### What needs to be done
Find the line that contains "tanaka (115, 456)" in the entries below. Write out that line and all that follow it, unchanged and alone.

### Information supplied
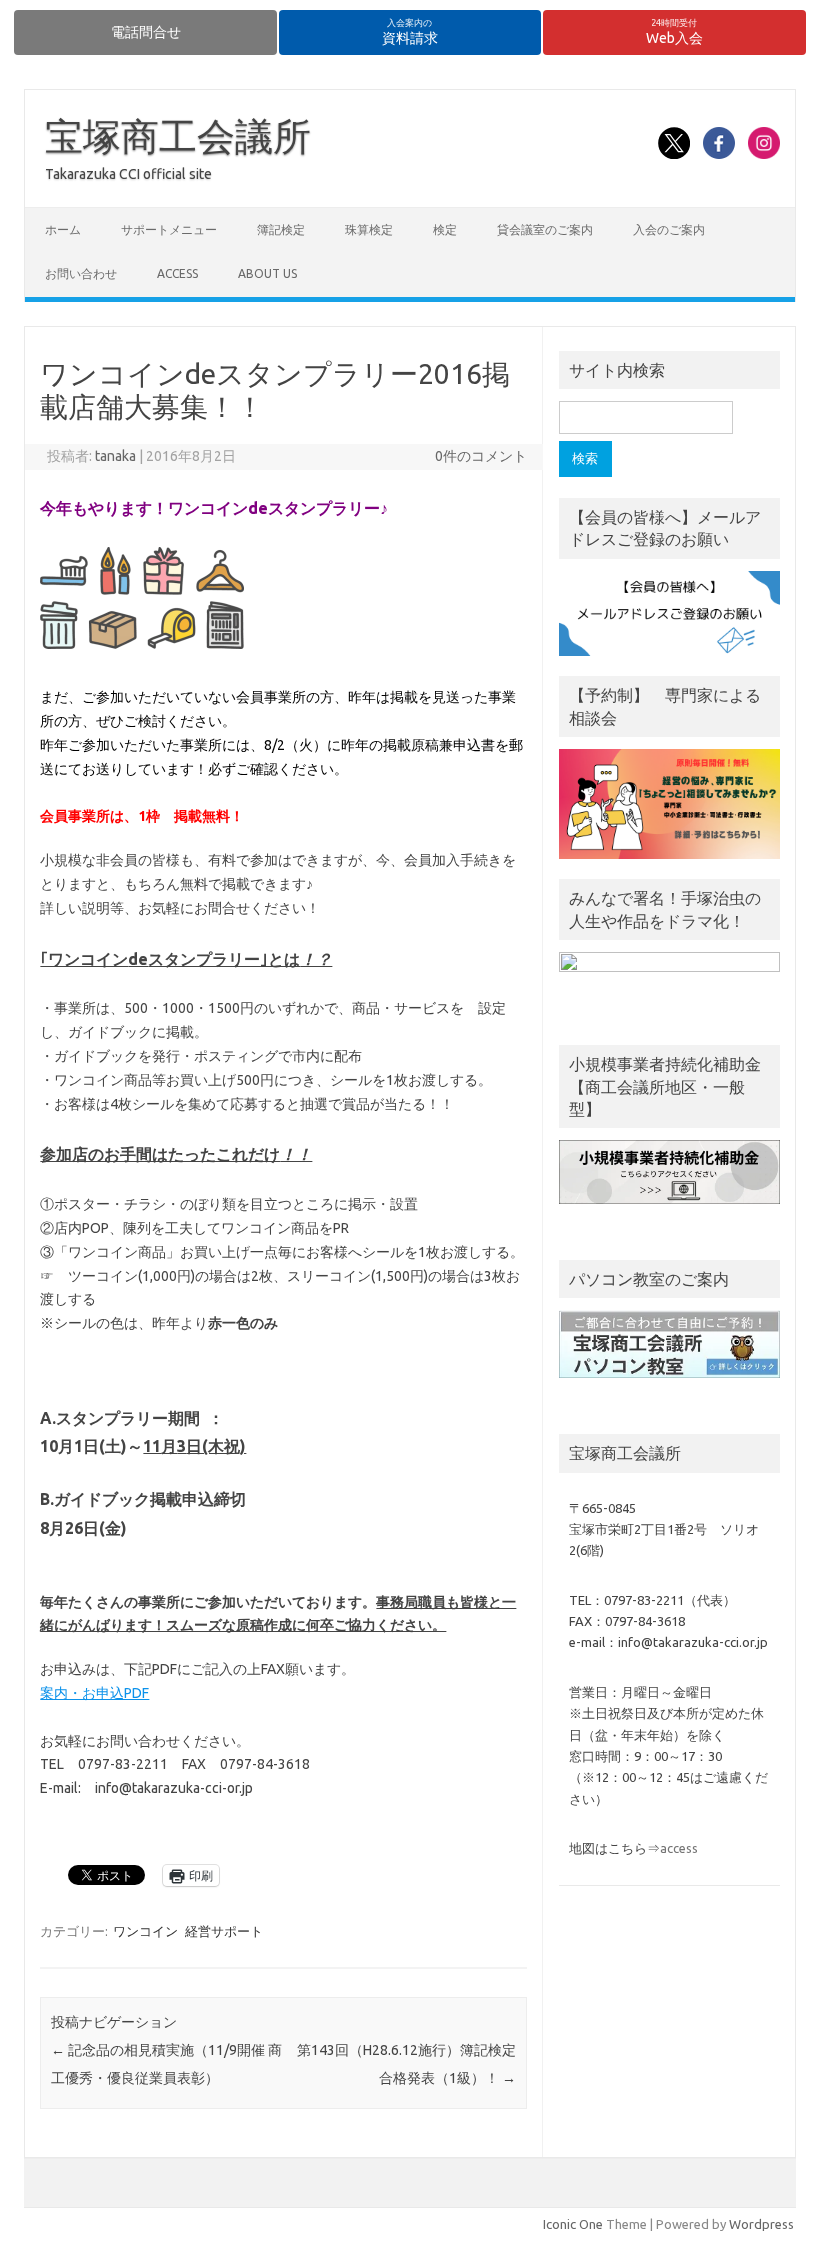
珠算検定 (369, 229)
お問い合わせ (81, 273)
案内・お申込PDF (94, 1693)
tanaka (115, 456)
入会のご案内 (669, 229)
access (177, 273)
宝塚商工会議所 (178, 136)
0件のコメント (481, 456)
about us (267, 273)
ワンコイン (145, 1931)
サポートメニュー (169, 229)
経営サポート (224, 1931)
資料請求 (410, 32)
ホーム (63, 229)
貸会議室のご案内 (545, 229)
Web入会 (674, 32)
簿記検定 (281, 229)
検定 (445, 229)
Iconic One (573, 2224)
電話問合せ (146, 32)
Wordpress (761, 2224)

### The answer
tanaka (115, 456)
入会のご案内 (669, 229)
access (177, 273)
宝塚商工会議所 (178, 136)
0件のコメント (481, 456)
about us (267, 273)
ワンコイン (145, 1931)
サポートメニュー (169, 229)
経営サポート (224, 1931)
資料請求 (410, 32)
ホーム (63, 229)
貸会議室のご案内 (545, 229)
Web入会 (674, 32)
簿記検定 (281, 229)
検定 (445, 229)
Iconic One (573, 2224)
電話問合せ (146, 32)
Wordpress (761, 2224)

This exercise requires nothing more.